Administering Unix servers can be a challenge, especially when the
systems you manage are heavily used and performance problems reduce
availability. Fortunately, you can put limits on certain resources to
help ensure that the most important processes on your servers can keep
running and competing processes don't consume far more resources than is
good for the overall system. The ulimit command can keep disaster at bay, but you need to anticipate where limits will make sense and where they will cause problems.
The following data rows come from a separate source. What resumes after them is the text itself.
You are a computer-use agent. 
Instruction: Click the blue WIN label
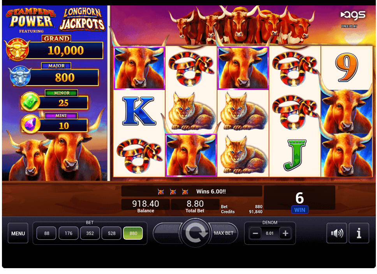pos(299,210)
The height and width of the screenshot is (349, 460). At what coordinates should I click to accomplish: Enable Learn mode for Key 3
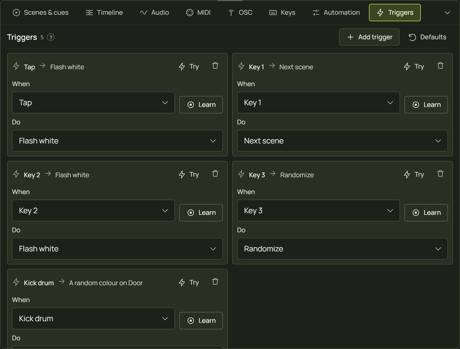coord(426,213)

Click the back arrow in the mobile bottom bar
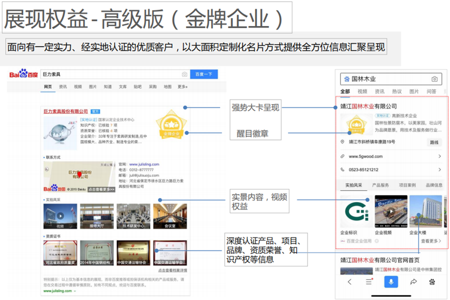[350, 282]
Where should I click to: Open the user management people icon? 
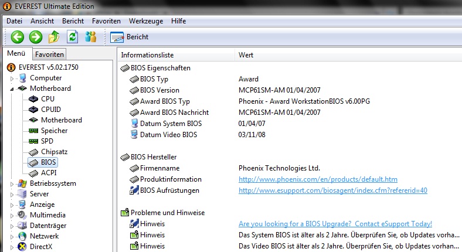(x=90, y=37)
It may not happen all that often, but a single user who starts too
many processes can make a system unusable for everyone else. A fork
bomb -- a denial of service attack in which a process continually
replicates itself until available resources are depleted -- is a worst
case of this. However, even friendly users can use more resources than
is good for a system -- often without intending to. At the same time,
legitimate processes can sometimes fail when they are run against limits
that are designed for average users. In this case, you need to make
sure that these processes get beefed up allocations of system resources
that will allow them to run properly without making the same resources
available for everyone.
To see the limits associate with your login, use the command ulimit
-a. If you're using a regular user account, you will likely see
something like this:
$ ulimit -a core file size (blocks, -c) 0 data seg size (kbytes, -d) unlimited scheduling priority (-e) 0 file size (blocks, -f) unlimited pending signals (-i) 32767 max locked memory (kbytes, -l) 32 max memory size (kbytes, -m) unlimited open files (-n) 1024 pipe size (512 bytes, -p) 8 POSIX message queues (bytes, -q) 819200 real-time priority (-r) 0 stack size (kbytes, -s) 10240 cpu time (seconds, -t) unlimited max user processes (-u) 50 virtual memory (kbytes, -v) unlimited file locks (-x) unlimited
One thing you might notice right off the bat is that you can't create
core dumps -- because your max core file size is 0. Yes, that means
nothing, no data, no core dump. If a process that you are running
aborts, no core file is going to be dropped into your home
directory. As long as the core file size is set to zero, core dumps are
not allowed.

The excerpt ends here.